Raft

Raft is a consensus algorithm designed to be more understandable and practical than Paxos. Raft separates key consensus elements like leader election, log replication, and safety into distinct components to simplify comprehension and implementation. It introduces a novel approach for cluster membership changes and emphasizes understandability without compromising efficiency. Raft aims to provide a foundation for building reliable, large-scale software systems through a structured framework that simplifies the consensus process. Raft Raft

data racing

Rule 1: Whenever you have data that more than one goroutine uses, and at least one goroutine might modify the data, the goroutines should use locks to prevent simultaneous use of the data. The Go race detector is pretty good at detecting violations of this rule (though it won’t help with any of the rules below).

Granularity of locks

Rule 2: Whenever code makes a sequence of modifications to shared data, and other goroutines might malfunction if they looked at the data midway through the sequence, you should use a lock around the whole sequence.

An example:

rf.mu.Lock() rf.currentTerm += 1 rf.state = Candidate rf.mu.Unlock()

It would be a mistake for another goroutine to see either of these updates alone (i.e. the old state with the new term, or the new term with the old state). So we need to hold the lock continuously over the whole sequence of updates. All other code that uses rf.currentTerm or rf.state must also hold the lock, in order to ensure exclusive access for all uses.

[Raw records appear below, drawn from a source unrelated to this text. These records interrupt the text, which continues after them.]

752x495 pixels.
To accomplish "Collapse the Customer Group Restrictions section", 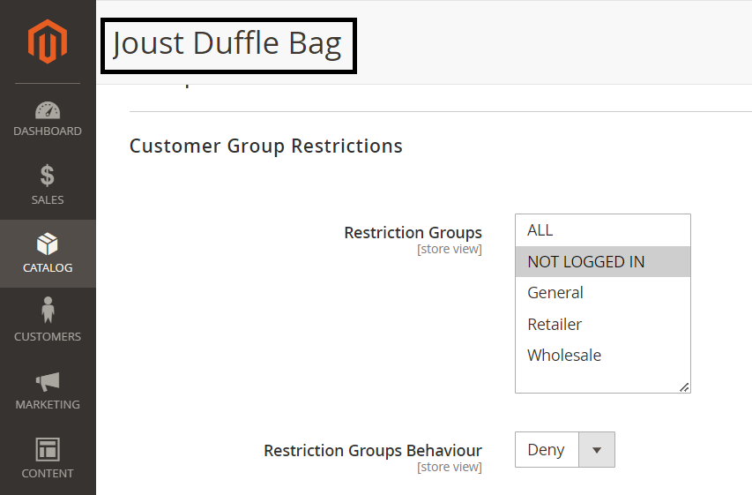I will coord(266,146).
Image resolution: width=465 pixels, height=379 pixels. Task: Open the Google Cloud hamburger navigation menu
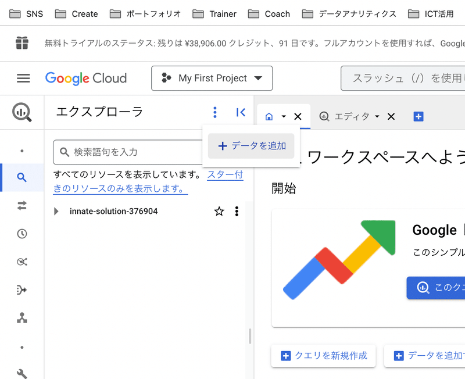tap(23, 78)
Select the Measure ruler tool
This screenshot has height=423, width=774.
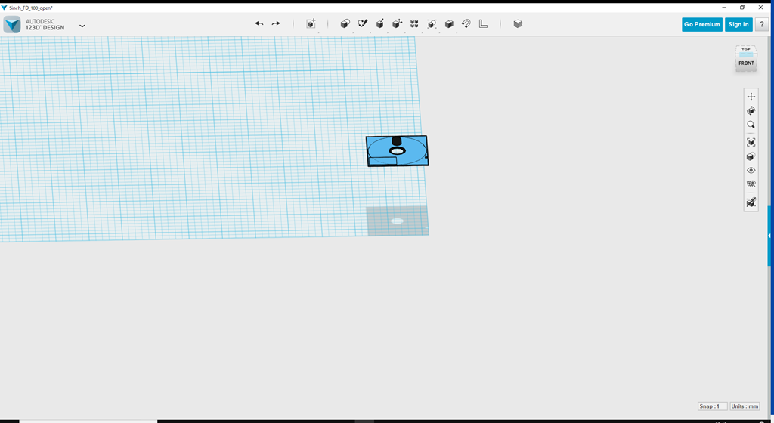coord(484,24)
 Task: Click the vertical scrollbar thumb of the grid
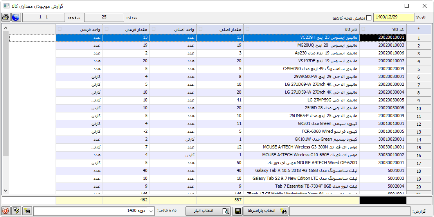click(5, 94)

The code between Lock() and Unlock() is often called a “critical section.” The locking rules a programmer chooses (e.g. “a goroutine must hold rf.mu when using rf.currentTerm or rf.state”) are often called a “locking protocol”.

Rule 3: Whenever code does a sequence of reads of shared data (or reads and writes), and would malfunction if another goroutine modified the data midway through the sequence, you should use a lock around the whole sequence.

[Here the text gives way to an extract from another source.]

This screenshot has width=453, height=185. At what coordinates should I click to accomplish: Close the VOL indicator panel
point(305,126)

An example that could occur in a Raft RPC handler:

rf.mu.Lock() if args.Term > rf.currentTerm { rf.currentTerm = args.Term } rf.mu.Unlock()

This code needs to hold the lock continuously for the whole sequence. Raft requires that currentTerm only increases, and never decreases. Another RPC handler could be executing in a separate goroutine; if it were allowed to modify rf.currentTerm between the if statement and the update to rf.currentTerm, this code might end up decreasing rf.currentTerm. Hence the lock must be held continuously over the whole sequence. In addition, every other use of currentTerm must hold the lock, to ensure that no other goroutine modifies currentTerm during our critical section.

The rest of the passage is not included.